Commentant la révision de l’ETS avant sa présentation, le législateur européen chevronné Peter Liese (PPE/Allemagne), qui a été nommé négociateur principal de la révision de l’ETS au Parlement européen, a déclaré que l’ETS était actuellement “trop ​​strict”.

“Nous ne pouvons pas maintenir une situation dans laquelle il n’y aura plus de quotas d’émission disponibles dès 2039. Ni l’aviation ni l’industrie à forte intensité énergétique ne pourront être sans émissions ni même neutres sur le plan climatique d’ici là”, a déclaré Liese aux journalistes quelques jours avant l’examen.

“Et nous avons besoin de plus d’allocations gratuites que celles prévues dans le système actuel. Les allocations gratuites doivent cependant être liées à des conditions. Nous ne pouvons pas continuer à accepter que des entreprises utilisent leurs allocations gratuites pour investir en dehors de l’Europe. Le mieux serait de les relier à des investissements dans un endroit précis afin que les travailleurs puissent conserver leur emploi”, a insisté Liese.

Le législateur allemand a toutefois souligné que les efforts doivent être récompensés, ce qui signifie que les pionniers déjà bien avancés sur la voie de la décarbonisation ne doivent pas être victimes de la révision de l’ETS.

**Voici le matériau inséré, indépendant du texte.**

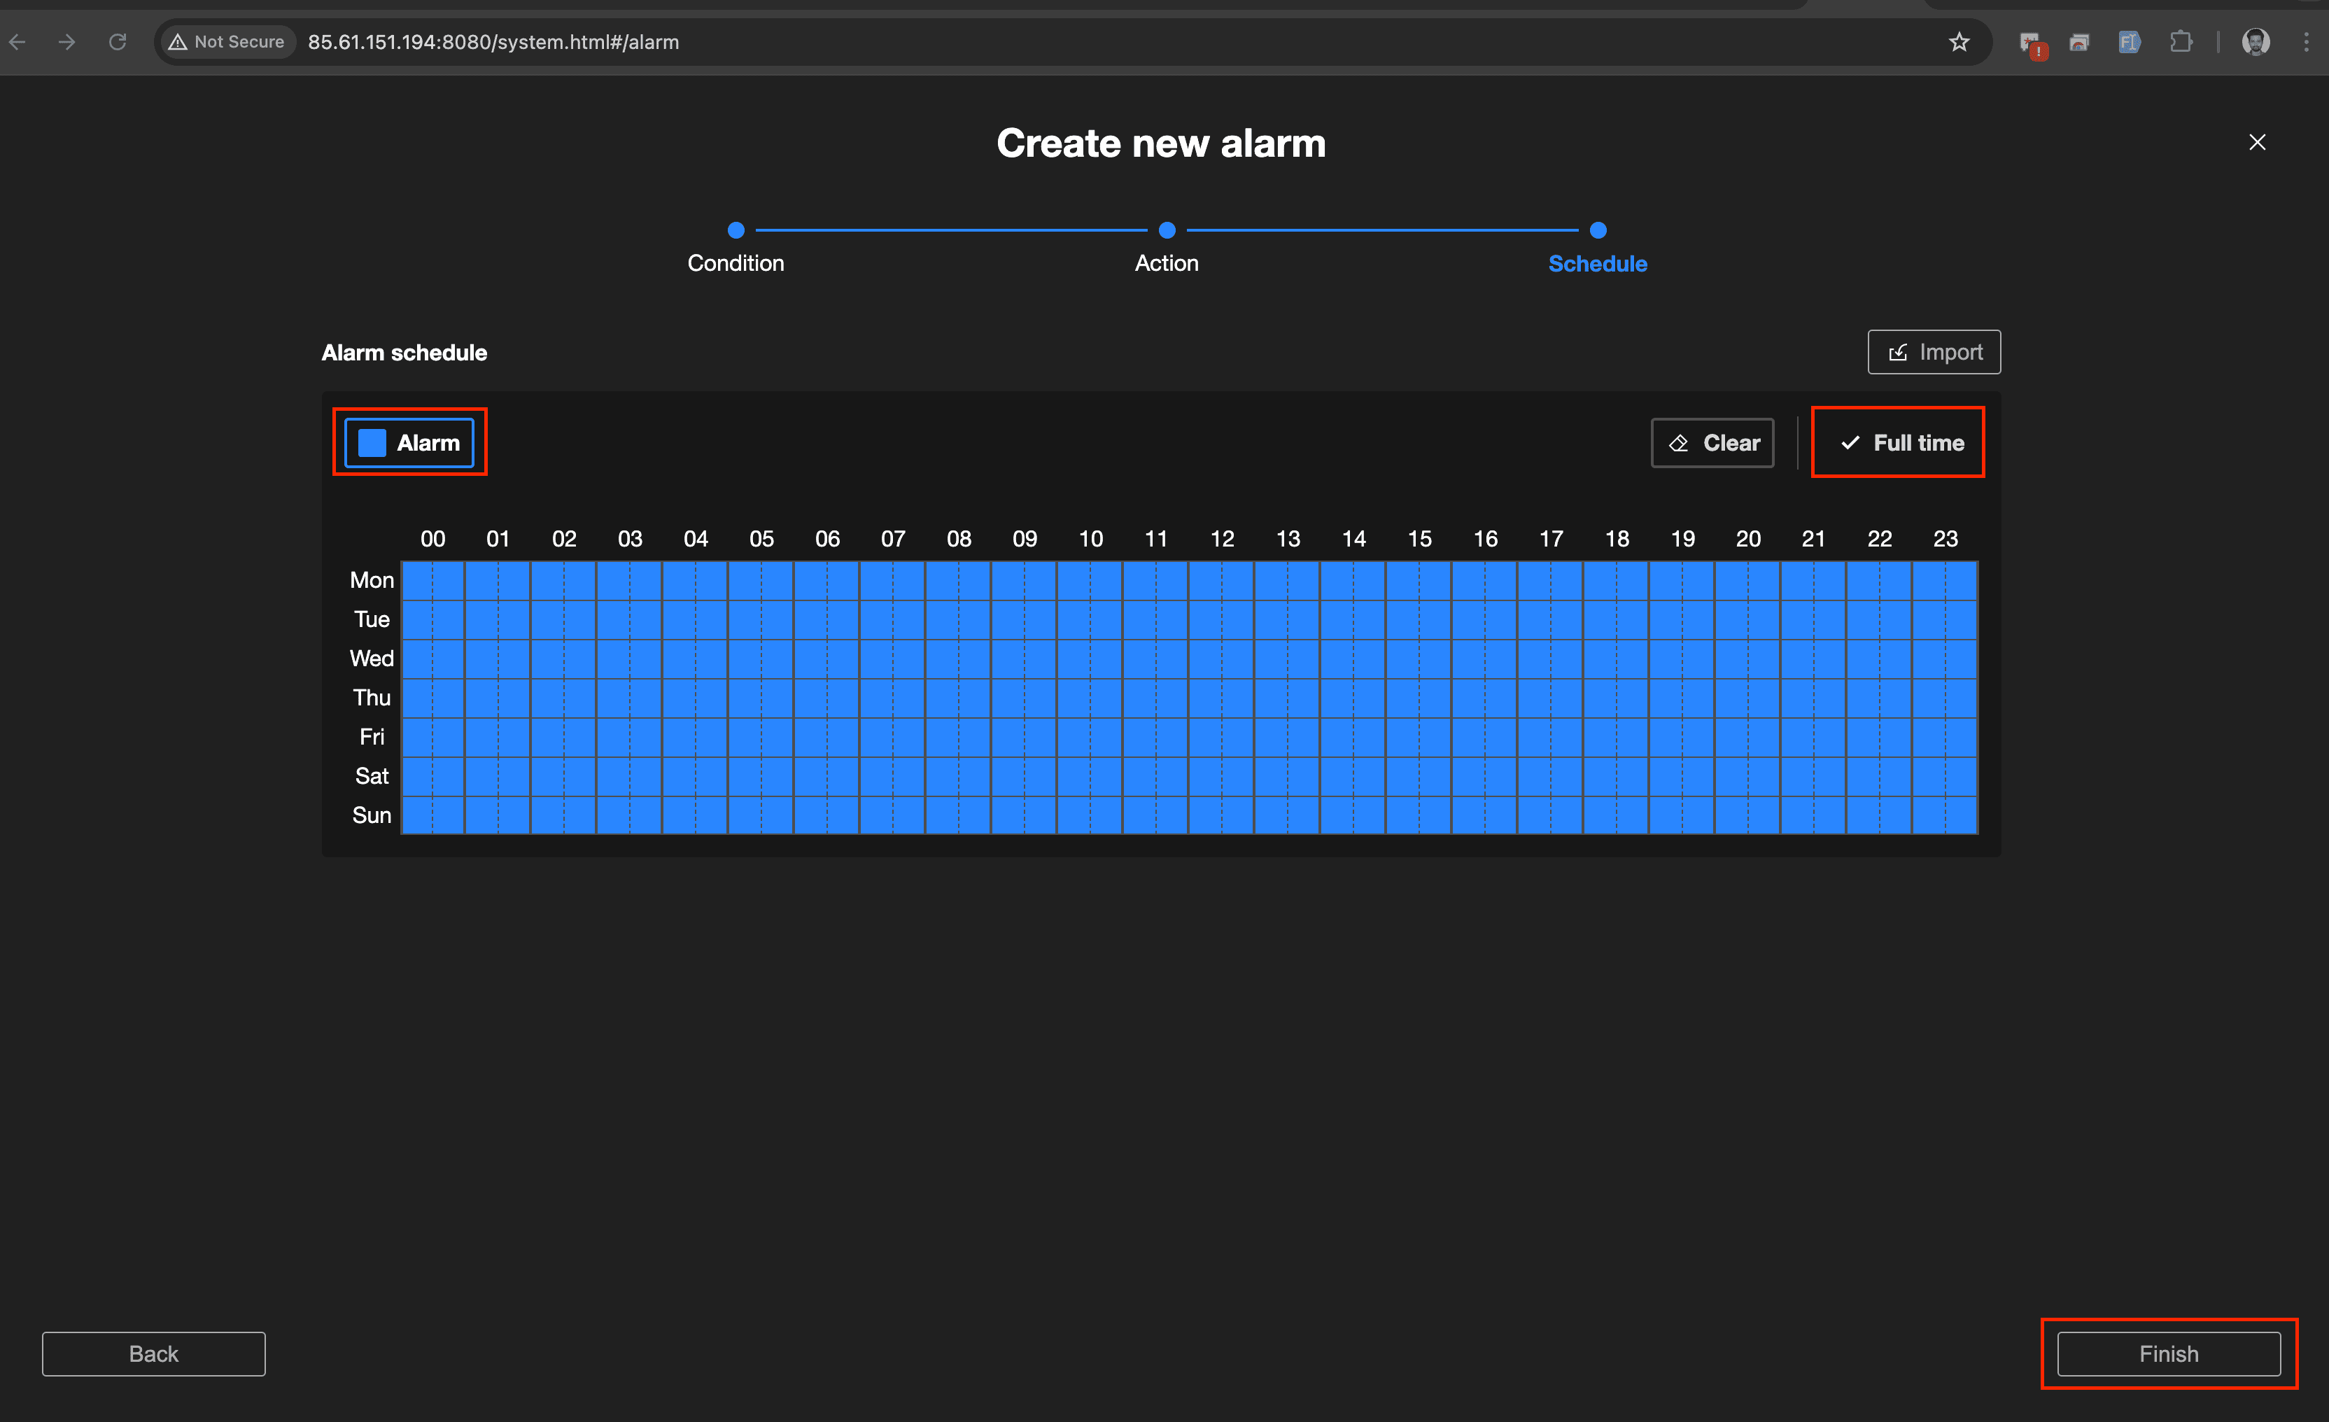Screen dimensions: 2329x1422
Task: Open the browser Extensions puzzle icon
Action: [2180, 42]
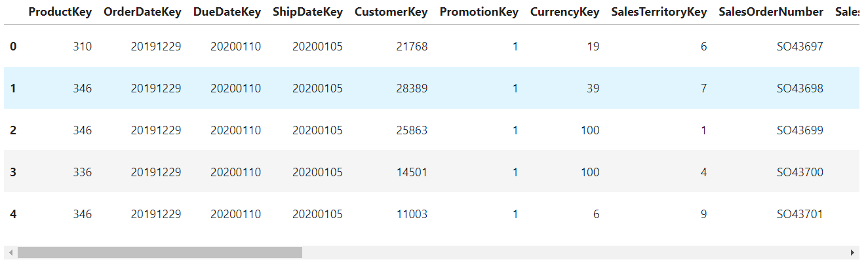Select the DueDateKey column header
Viewport: 866px width, 266px height.
(x=227, y=12)
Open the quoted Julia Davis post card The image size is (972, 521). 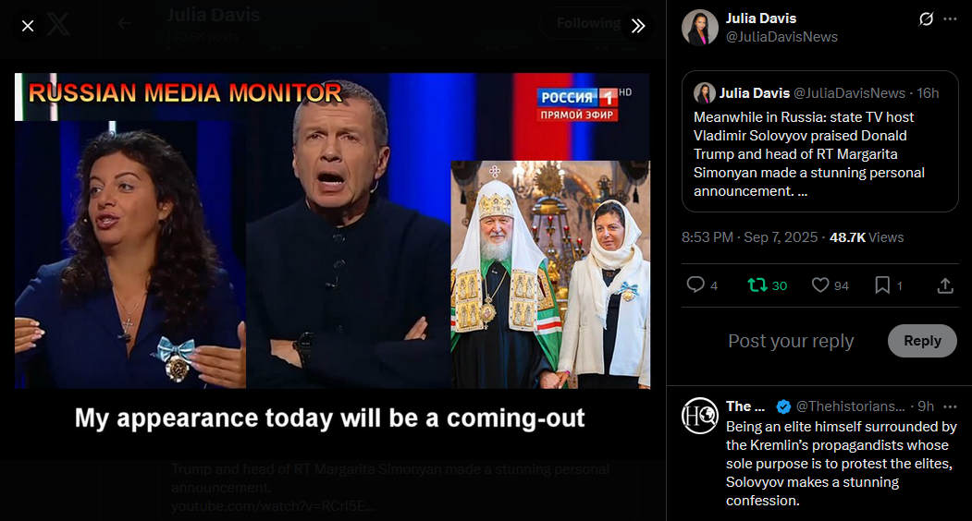pos(820,141)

“Je pense que c’est absolument nécessaire car des investissements dans la décarbonisation sont déjà réalisés. Nous avons beaucoup de chantiers de construction en Europe et nous ne devons en aucun cas modifier le cadre de manière à ce que ces constructions s’arrêtent”, a ajouté Liese.

« Des intérêts particuliers dans les combustibles fossiles »

Kädi Ristok, directeur de l’énergie et du climat du groupe de campagne Transport et Environnement (T&E), a salué le succès de l’ETS, qui a permis de réduire les émissions d’environ 50 % par rapport aux niveaux de 1990 dans les secteurs de l’électricité, des transports et de l’industrie depuis 2005.

Mais Ristok a mis en garde contre les « intérêts particuliers dans les combustibles fossiles » et contre plusieurs pays qui ont traité la révision obligatoire du système d’échange de quotas d’émission comme une « bataille par procuration » pour la survie industrielle de l’Europe, poussant avec acharnement à un « frein d’urgence » sur les prix du carbone, à l’extension des quotas d’émission gratuits et inconditionnels et à la dilution de la pénurie de certificats.

“Affaiblir l’ETS est un pari à court terme qui nuira à la compétitivité de l’Europe à long terme. Cela prive également les gouvernements des revenus nécessaires pour piloter les technologies innovantes du futur”, a déclaré Ristok.

Le Conseil et le Parlement entameront des négociations politiques après les vacances d’été, qui promettent d’être des négociations étroites entre ceux qui souhaitent une plus grande ambition climatique et ceux qui souhaitent une plus grande flexibilité pour leurs industries.